• _REQUISITI_: Elenca tutte le forme e tecniche artistiche nominate nell'ultima frase dell'articolo sulla mostra di Eva Marisaldi al PAC.

• _ESTRATTO DELLA PAGINA_:
☆ ☆ ☆ ☆
Milano, al PAC arriva il Trasporto eccezionale di Eva Marisaldi

18 Dic 2018 Stampa

Il PAC |Padiglione d’Arte Contemporanea riapre il 18 dicembre al pubblico con la personale di Eva Marisaldi, tra le artiste più rilevanti della generazione nata negli anni Sessanta. Il PAC ha scelto infatti di dedicarle una delle linee di ricerca della sua programmazione annuale: la promozione e la valorizzazione dell’Arte Contemporanea italiana. Il progetto espositivo è in programma fino al 3 febbraio 2019. Promossa da Comune di Milano – Cultura e prodotta dal PAC con Silvana Editoriale, la mostra è curata da Diego Sileo e aggiunge un’ulteriore tappa alla ricerca dell’artista con una nuova riflessione che parte dai suoi primi anni di produzione e arriva fino ai giorni nostri, attraverso un’ampia selezione di lavori passati e con la creazione di nuove opere pensate appositamente per gli spazi del PAC. Fotografie, azioni, performance, video, animazioni e installazioni, alternati a tecniche più tradizionali e artigianali come il disegno e il ricamo.
☆ ☆ ☆ ☆
• _VOCI FORNITE_:
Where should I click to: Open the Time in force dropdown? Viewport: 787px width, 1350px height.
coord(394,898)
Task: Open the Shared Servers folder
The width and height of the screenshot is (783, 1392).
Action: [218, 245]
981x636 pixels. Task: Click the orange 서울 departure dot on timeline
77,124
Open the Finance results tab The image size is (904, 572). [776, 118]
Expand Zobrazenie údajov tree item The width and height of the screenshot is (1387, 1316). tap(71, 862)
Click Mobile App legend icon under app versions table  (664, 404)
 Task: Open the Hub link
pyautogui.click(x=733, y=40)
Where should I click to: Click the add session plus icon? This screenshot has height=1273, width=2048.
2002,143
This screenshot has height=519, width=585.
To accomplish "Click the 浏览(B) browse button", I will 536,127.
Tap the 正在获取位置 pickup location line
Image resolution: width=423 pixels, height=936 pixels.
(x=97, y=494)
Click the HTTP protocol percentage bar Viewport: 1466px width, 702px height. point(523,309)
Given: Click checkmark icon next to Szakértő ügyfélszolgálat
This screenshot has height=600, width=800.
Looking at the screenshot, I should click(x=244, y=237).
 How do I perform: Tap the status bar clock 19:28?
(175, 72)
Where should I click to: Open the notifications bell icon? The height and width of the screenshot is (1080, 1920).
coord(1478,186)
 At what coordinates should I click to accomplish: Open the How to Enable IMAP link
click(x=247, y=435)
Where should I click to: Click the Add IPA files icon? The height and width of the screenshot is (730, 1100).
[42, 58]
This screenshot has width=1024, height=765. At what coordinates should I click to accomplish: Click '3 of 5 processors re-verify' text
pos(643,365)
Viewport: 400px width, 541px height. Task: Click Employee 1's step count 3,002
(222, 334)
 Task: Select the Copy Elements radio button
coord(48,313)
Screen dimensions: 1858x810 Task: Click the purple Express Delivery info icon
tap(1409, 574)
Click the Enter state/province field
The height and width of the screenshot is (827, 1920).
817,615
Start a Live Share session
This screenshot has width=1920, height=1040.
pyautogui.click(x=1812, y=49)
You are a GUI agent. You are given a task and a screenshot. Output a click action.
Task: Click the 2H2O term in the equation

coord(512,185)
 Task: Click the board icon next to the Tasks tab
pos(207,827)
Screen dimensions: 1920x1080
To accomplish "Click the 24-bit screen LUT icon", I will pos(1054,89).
☆ ☆ ☆ ☆
• _RISPOSTA ATTESA_: Fotografie, azioni, performance, video, animazioni, installazioni, disegno, ricamo.